Die Auseinandersetzung der Gesellschaften des östlichen Europa mit dem Völkermord des Zweiten Weltkriegs, der in ganz besonderer Weise die osteuropäischen Juden traf, ist noch lange nicht abgeschlossen. Vom Ringen mit der Erinnerung daran, ihrer Funktionalisierung und der Figur „des Juden“ im kollektiven Gedächtnis wird am Beispiel Polens, Litauens, der Tschechischen Republik, der Ukraine sowie Ungarns und Rumäniens informiert. Dabei sticht der Beitrag von Katrin Steffens zu den Juden im kollektiven Gedächtnis Polens heraus, der in puncto Reflexionsniveau und Ausgewogenheit Maßstäbe setzt. Anna Lipphardt widmet sich in „Die vergessene Erinnerung. Die Vilnaer Juden in der Diaspora“ konkurrierenden, aus Migrationen resultierenden Geschichtsdeutungen.

Das Themenheft „Impulse für Europa. Tradition und Moderne der Juden Osteuropas“ berücksichtigt die jüdische Tradition etwa in Gestalt der Religion nur ungenügend. Dagegen gelingt eine perspektivreiche Einführung in die komplexe Beziehungsgeschichte von Juden und Nichtjuden in Osteuropa im Spiegel ihrer Historisierung nach 1989.

Anmerkungen:
1 Shulamit Volkov, Jewish History. The Nationalism of Transnationalism, in: Gunilla Budde u.a. (Hrsg.), Transnationale Geschichte. Themen, Tendenzen und Theorien, Göttingen 2006, S. 190-201.

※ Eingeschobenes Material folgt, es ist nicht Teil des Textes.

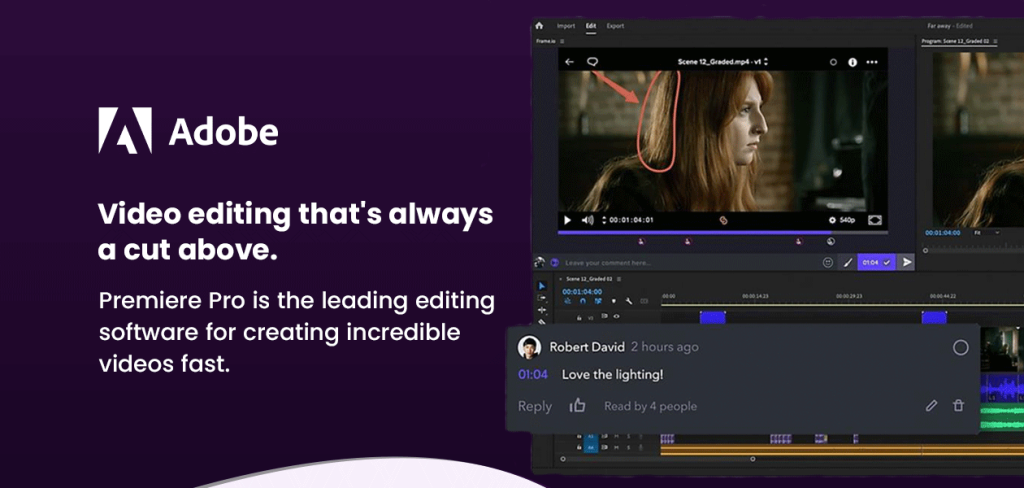Open the info icon in the viewer header
Screen dimensions: 1024x488
pos(853,62)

2 Dan Diner, Geschichte der Juden – Paradigma einer europäischen Historie, in: Gerald Stourzh, Annäherungen an eine europäische Geschichtsschreibung, Wien 2002, S. 85-104.

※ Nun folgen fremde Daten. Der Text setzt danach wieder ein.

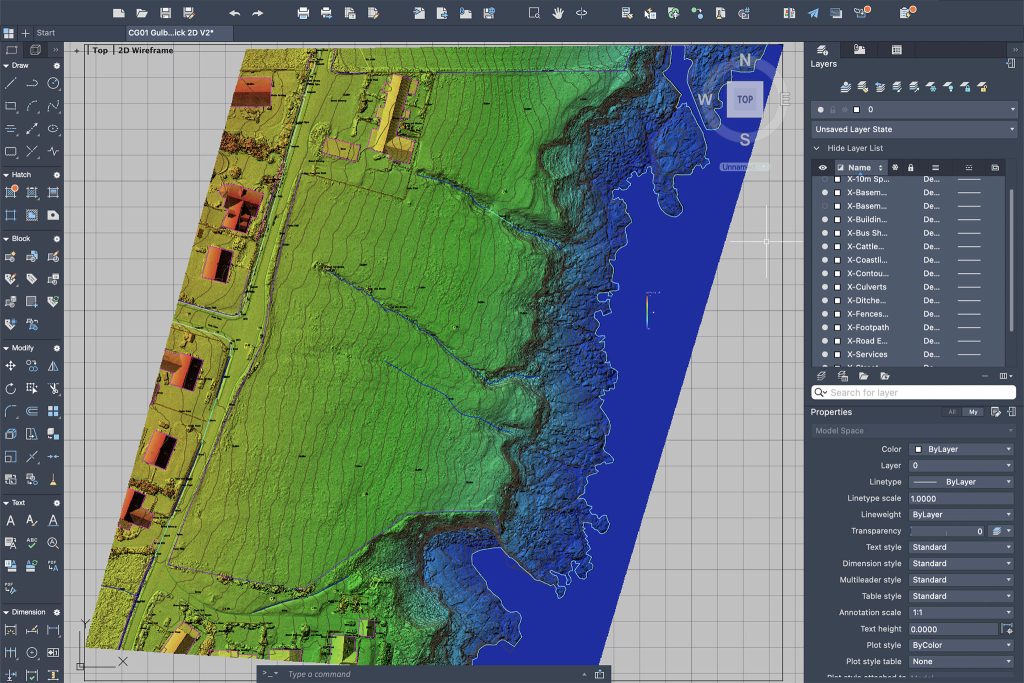
Task: Select the Move tool in the Modify panel
Action: click(x=11, y=366)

3 Die Karten können auch einzeln bestellt werden. Vgl. www.osteuropa.dgo-online.org.
4 Yuri Slezkine, Paradoxe Moderne. Jüdische Alternativen zum Fin de Siècle, Göttingen 2005 bzw. ders., Das jüdische Jahrhundert, Göttingen 2006, S. 121-208. Slezkine blieb der Vorwurf der Wiederholung antisemitischer Klischees nicht erspart. Vgl. Friedrich Niewöhner, Mal wieder an allem schuld, in: Frankfurter Allgemeine Zeitung 5.10.2005, S. 38.